Perché è stata varata questa legge? Quali sono le eccezioni? La plusvalenza è tassata anche se i lavori hanno riguardato solo le parti comuni del condominio? Noi di Radovix abbiamo studiato a fondo la questione e proviamo a riassumerla nel modo più semplice possibile.
5 ANNI. LA PLUSVALENZA SULLE SECONDE CASE.
Normalmente chi vende una seconda casa deve aspettare almeno 5 anni dall’acquisto per non pagare l’eventuale plusvalenza del 26% tra prezzo di acquisto e prezzo di vendita.

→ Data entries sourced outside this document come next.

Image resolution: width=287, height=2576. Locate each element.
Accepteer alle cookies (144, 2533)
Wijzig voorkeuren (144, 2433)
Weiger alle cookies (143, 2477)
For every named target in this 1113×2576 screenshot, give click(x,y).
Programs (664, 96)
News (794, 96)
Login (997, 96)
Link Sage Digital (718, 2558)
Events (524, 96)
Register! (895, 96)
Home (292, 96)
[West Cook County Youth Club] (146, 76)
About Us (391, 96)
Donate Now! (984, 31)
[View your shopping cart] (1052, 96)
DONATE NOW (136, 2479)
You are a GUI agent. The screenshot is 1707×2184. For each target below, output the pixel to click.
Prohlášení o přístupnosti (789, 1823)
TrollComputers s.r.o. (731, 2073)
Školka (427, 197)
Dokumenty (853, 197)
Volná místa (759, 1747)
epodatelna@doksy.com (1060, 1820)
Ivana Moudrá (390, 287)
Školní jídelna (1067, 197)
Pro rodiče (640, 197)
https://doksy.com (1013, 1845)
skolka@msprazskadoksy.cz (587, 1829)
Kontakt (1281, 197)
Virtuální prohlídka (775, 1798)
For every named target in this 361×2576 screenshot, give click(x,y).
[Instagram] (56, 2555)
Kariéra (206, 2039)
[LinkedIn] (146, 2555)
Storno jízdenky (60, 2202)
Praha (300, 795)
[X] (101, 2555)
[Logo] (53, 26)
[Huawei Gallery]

Esempio: Luca ha comprato una seconda casa al mare a gennaio 2020 a 150mila euro e l’ha venduta a giugno 2024 a 190mila euro. Su quei 40mila euro di plusvalenza, Luca deve versare allo Stato il 26% di tasse, mentre se avesse aspettato a rivenderla fino a febbraio 2025 non avrebbe dovuto pagare nulla. Inoltre, se Luca avesse adibito l’immobile a sua abitazione principale per la maggior parte del tempo intercorso tra acquisto e vendita, anche in quel caso non avrebbe dovuto versare nulla, anche vendendo casa entro i 5 anni.